Purpose of review: Cardiotoxicity is a well established complication of anticancer therapy. As cancer survivorship and life expectancy for cancer patients improves, the morbidity and mortality of anticancer therapy-related cardiotoxicity has become more problematic. It is of utmost importance to identify patients at the highest risk for the development of cardiotoxicity and to determine strategies for prevention, early detection and treatment.
Recent findings: Clinical risk factors, biomarkers, advanced cardiac imaging and pharmacogenomics may be used to classify patients at risk for therapy-induced cardiotoxicity. A much broader armamentarium of imaging modalities for risk prediction, in addition to simple two-dimensional echocardiogram and radionucleotide angiography, has also shown clinical utility in identifying early-onset cardiotoxicity and areas of reversible myocardial injury. Exciting new research aimed at predicting cardiotoxicity and developing cardioprotective strategies may lead to changes in the administration of cardiotoxic chemotherapies.

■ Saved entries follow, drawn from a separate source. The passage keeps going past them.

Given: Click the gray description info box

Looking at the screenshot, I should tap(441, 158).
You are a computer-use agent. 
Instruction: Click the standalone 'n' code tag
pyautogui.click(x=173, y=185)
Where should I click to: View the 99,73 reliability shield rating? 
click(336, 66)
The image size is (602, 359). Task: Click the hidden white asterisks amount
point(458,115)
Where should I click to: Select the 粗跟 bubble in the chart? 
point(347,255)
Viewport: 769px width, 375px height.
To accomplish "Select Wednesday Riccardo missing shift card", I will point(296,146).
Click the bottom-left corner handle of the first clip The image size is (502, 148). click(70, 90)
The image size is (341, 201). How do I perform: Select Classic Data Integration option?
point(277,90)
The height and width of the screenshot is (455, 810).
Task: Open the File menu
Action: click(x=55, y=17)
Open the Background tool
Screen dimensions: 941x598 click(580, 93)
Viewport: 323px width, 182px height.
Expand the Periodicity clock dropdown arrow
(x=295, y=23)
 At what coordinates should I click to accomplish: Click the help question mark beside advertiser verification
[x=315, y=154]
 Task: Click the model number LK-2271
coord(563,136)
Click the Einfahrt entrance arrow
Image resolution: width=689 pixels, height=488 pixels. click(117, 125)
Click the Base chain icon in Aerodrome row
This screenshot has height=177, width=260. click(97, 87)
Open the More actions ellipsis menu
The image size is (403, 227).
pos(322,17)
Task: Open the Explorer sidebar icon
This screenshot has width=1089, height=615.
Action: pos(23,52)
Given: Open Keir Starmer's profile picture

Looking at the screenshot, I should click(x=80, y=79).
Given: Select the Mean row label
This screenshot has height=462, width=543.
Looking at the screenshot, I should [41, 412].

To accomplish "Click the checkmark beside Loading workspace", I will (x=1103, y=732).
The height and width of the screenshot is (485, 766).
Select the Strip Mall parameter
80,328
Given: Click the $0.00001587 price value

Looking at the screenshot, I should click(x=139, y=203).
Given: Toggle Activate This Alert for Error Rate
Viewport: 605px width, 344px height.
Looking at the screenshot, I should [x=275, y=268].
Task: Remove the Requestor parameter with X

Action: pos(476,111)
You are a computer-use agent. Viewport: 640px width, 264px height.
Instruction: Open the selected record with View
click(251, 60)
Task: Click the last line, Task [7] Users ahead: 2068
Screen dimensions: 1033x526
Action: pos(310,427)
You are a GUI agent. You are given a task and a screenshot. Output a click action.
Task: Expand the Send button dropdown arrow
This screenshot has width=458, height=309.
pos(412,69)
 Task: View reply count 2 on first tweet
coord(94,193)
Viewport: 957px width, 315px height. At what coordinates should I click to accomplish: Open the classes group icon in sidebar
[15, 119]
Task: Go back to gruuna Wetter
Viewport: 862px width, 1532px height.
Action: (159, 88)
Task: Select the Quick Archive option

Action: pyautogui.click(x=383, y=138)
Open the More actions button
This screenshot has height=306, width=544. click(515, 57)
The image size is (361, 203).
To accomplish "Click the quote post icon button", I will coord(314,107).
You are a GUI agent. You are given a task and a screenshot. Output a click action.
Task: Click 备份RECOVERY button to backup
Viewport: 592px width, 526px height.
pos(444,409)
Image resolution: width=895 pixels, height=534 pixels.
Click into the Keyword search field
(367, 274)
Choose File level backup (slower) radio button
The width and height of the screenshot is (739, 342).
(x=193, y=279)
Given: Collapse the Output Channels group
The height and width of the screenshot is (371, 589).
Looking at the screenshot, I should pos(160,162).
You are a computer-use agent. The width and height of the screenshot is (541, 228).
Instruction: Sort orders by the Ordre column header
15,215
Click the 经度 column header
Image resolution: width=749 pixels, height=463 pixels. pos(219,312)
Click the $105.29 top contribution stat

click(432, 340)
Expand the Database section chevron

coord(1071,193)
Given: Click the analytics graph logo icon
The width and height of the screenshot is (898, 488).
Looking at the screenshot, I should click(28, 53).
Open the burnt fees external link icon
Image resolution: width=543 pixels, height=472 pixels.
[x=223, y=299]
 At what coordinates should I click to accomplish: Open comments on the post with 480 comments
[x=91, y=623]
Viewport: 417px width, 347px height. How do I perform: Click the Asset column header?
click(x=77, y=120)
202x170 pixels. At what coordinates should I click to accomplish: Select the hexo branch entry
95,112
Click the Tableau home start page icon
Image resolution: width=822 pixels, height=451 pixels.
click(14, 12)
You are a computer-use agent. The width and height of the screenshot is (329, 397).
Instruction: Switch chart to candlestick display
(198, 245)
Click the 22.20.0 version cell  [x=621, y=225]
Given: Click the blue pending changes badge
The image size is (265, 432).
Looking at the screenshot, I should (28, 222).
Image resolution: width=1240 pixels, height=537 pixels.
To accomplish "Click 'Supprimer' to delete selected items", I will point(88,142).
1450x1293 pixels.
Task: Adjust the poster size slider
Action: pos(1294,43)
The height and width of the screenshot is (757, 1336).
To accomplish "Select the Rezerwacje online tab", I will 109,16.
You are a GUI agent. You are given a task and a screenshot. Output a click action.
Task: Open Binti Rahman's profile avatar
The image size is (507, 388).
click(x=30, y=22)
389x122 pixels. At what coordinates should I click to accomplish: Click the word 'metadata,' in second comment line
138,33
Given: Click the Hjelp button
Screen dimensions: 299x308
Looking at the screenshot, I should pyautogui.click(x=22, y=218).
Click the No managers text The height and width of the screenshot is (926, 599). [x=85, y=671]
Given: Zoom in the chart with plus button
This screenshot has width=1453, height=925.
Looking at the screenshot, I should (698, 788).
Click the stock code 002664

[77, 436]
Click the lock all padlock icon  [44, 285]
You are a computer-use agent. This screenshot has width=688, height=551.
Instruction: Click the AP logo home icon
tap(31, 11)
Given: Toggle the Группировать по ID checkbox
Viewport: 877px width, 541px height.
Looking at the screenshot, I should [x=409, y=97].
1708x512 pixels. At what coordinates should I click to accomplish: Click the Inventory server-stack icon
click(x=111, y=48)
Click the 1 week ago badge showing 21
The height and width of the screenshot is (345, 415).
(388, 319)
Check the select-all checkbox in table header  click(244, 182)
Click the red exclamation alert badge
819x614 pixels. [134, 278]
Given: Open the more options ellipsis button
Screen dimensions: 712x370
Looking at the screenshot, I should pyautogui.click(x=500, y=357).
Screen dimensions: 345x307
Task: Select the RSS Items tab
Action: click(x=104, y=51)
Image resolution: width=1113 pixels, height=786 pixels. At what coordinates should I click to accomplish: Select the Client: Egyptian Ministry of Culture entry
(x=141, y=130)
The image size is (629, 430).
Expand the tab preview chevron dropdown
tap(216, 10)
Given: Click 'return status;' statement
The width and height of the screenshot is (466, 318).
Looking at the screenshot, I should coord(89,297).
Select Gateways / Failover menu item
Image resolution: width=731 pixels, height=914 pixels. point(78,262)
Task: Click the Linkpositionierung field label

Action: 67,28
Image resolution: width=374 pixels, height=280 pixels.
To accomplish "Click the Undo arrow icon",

Summary: Personalized assessments of the risks and benefits of therapy should be used as opposed to standardized dosing and schedules. Patients at higher risk for cardiotoxicity should receive closer monitoring, cardioprotective agents, dose adjustment or alternative regimens in an effort to reduce cardiovascular morbidity and mortality. Future research will hopefully define specific risk prediction tools and clinical protocols to prevent irreversible cardiotoxicity.